Thanks to Rebecca Gorman for discussions that lead to these insights.
How can you get a superintelligent AI aligned with human values? There are two pathways that I often hear discussed. The first sees a general alignment problem - how to get a powerful AI to safely do anything - which, once we've solved, we can point towards human values. The second perspective is that we can only get alignment by targeting human values - these values must be aimed at, from the start of the process.
I'm of the second perspective, but I think it's very important to sort this out. So I'll lay out some of the arguments in its favour, to see what others think of it, and so we can best figure out the approach to prioritise.
More strawberry, less trouble
As an example of the first perspective, I'll take Eliezer's AI task, described here:
- "Place, onto this particular plate here, two strawberries identical down to the cellular but not molecular level." A 'safely' aligned powerful AI is one that doesn't kill everyone on Earth as a side effect of its operation.
If an AI accomplishes this limited task without going crazy, this shows several things:
- It is superpowered; the task described is beyond current human capabilities.
- It is aligned (or at least alignable) in that it can accomplish a task in the way intended, without wireheading the definitions of "strawberry" or "cellular".
- It is safe, in that it has not heavily dramatically reconfigured the universe to accomplish this one goal.
Then, at that point, we can add human values to the AI, maybe via "consider what these moral human philosophers would conclude if they thought for a thousand years, and do that".
I would agree that, in most cases, an AI that accomplished that limited task safely would be aligned. One might quibble that it's only pretending to be aligned, and preparing a treacherous turn. Or maybe the AI was boxed in some way and accomplished the task with the materials at hand within the box.

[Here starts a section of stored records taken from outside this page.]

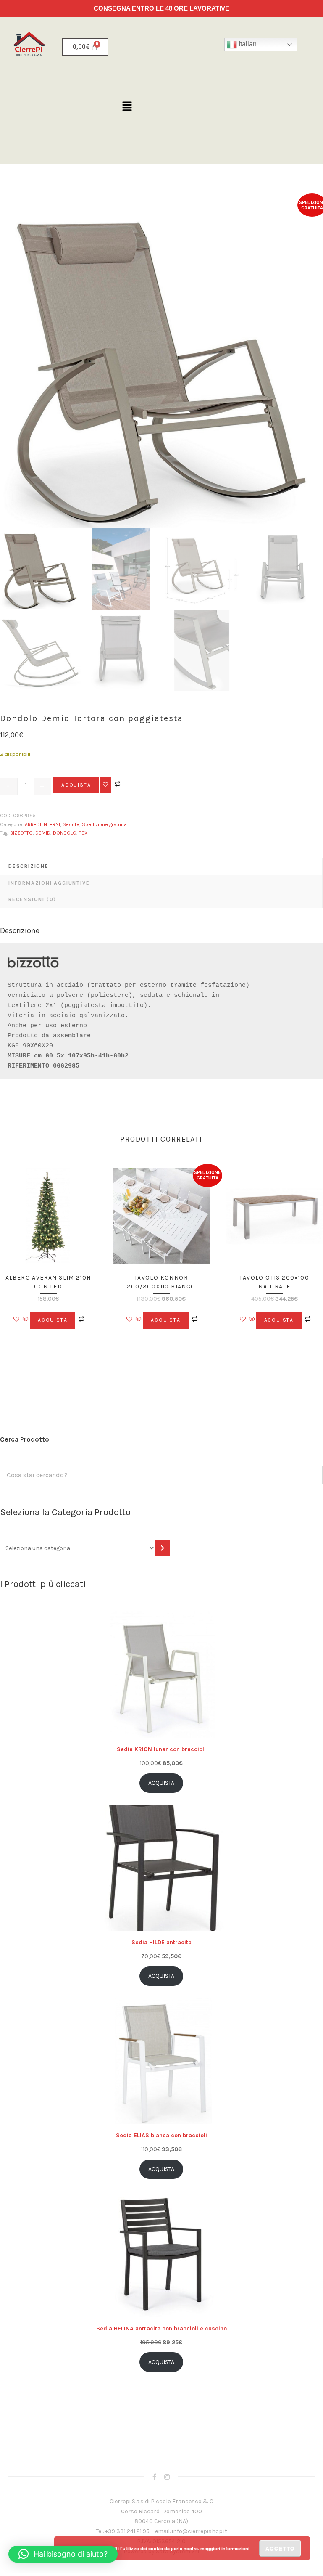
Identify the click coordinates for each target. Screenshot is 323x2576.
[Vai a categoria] (162, 1548)
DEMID (42, 833)
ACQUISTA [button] (52, 1320)
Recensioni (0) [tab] (32, 899)
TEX (83, 833)
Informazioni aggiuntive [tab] (48, 883)
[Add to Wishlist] (105, 785)
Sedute (71, 824)
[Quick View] (25, 1319)
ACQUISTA (76, 785)
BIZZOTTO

So we might call an AI "superpowered and aligned" if it accomplished the strawberry copying task (or a similar one) and if it could dramatically reconfigure the world but chose not to.
Values are needed
I think that an AI could not be "superpowered and aligned" unless it is also aligned with human values.
The reason is that the AI can and has to interact with the world. It has the capability to do so, by assumption - it is not contained or boxed. It must do so because any agent affects the world, through chaotic effects if nothing else. A superintelligence is likely to have impacts in the world simply through its existence being known, and if the AI finds it efficient to have interactions with the world (eg. ordering some extra resources) then it will do so.
So the AI can and must have an impact on the world. We want it to not have a large or dangerous impact. But, crucially, "dangerous" and "large" are defined by human values.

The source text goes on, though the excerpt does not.